PROVIDED TEXT:
+ + + +

NUMBER OF METAPHASE SPREADS ANALYSED PER DOSE: a minimum of 100 per duplicate flask (200 in total)
DETERMINATION OF CYTOTOXICITY
- Method: mitotic index
OTHER EXAMINATIONS:
- Determination of cells: Polyploid and endoreduplicated cells were evaluated from each treatment flask per 100 metaphase cells scored.
- Methods, such as kinetochore antibody binding, to characterize whether micronuclei contain whole or fragmented chromosomes (if applicable):
Results and discussion
Test results
- Key result
- Species / strain:
- Chinese hamster Ovary (CHO)
- Metabolic activation:
- with and without
- Genotoxicity:
- negative
- Cytotoxicity / choice of top concentrations:
- no cytotoxicity nor precipitates, but tested up to recommended limit concentrations
- Vehicle controls validity:
- valid
- Untreated negative controls validity:
- not examined
- Positive controls validity:
- valid
- Additional information on results:
- Toxicity of the test item (cell growth inhibition relative to the solvent control) in CHO cells when treated for 4 hours in the absence of S9-activation was 68% at 50 µg/mL, the highest test concentration evaluated for chromosome aberrations. The mitotic index at the highest dose level evaluated for chromosome aberrations, 50 µg/mL, was not reduced relative to the solvent control. The dose levels selected for microscopic analysis were 12.5, 25, and 50 µg/mL. The percentage of cells with structural aberrations in the test article-treated groups was not significantly increased above that of the solvent control (p>0.05, Fisher's exact test). The percentage of cells with numerical aberrations in the test article-treated groups was significantly increased above that of the solvent control at dose level 25 µg/mL (p<0.05, Fisher's exact test). The Cochran-Armitage test was negative for a dose response (p>0.05). The statistically significant increase in the percentages of numerically aberrant cells at dose level 25 µg/mL (5.0%) was within the range of the percentage of numerically aberrant cells observed with the historical solvent control (0.0-6.5%). Therefore, the statistically significant increase in numerically aberrant cells in the non-activated 4 hour exposure group were considered not biologically significant. The percentage of structurally damaged cells in the MMC group was found to be statistically significant (26.0%).

+ + + +

DATASET CONTENT:
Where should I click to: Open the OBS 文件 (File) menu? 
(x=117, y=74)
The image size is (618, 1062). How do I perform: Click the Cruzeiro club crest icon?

+ + + +

EXERCISE REQUIREMENTS: Print the part of the chromosome aberration test summary between "NUMBER OF METAPHASE" and "hamster Ovary (CHO)", inclusive.

YOUR SOLUTION:
NUMBER OF METAPHASE SPREADS ANALYSED PER DOSE: a minimum of 100 per duplicate flask (200 in total)
DETERMINATION OF CYTOTOXICITY
- Method: mitotic index
OTHER EXAMINATIONS:
- Determination of cells: Polyploid and endoreduplicated cells were evaluated from each treatment flask per 100 metaphase cells scored.
- Methods, such as kinetochore antibody binding, to characterize whether micronuclei contain whole or fragmented chromosomes (if applicable):
Results and discussion
Test results
- Key result
- Species / strain:
- Chinese hamster Ovary (CHO)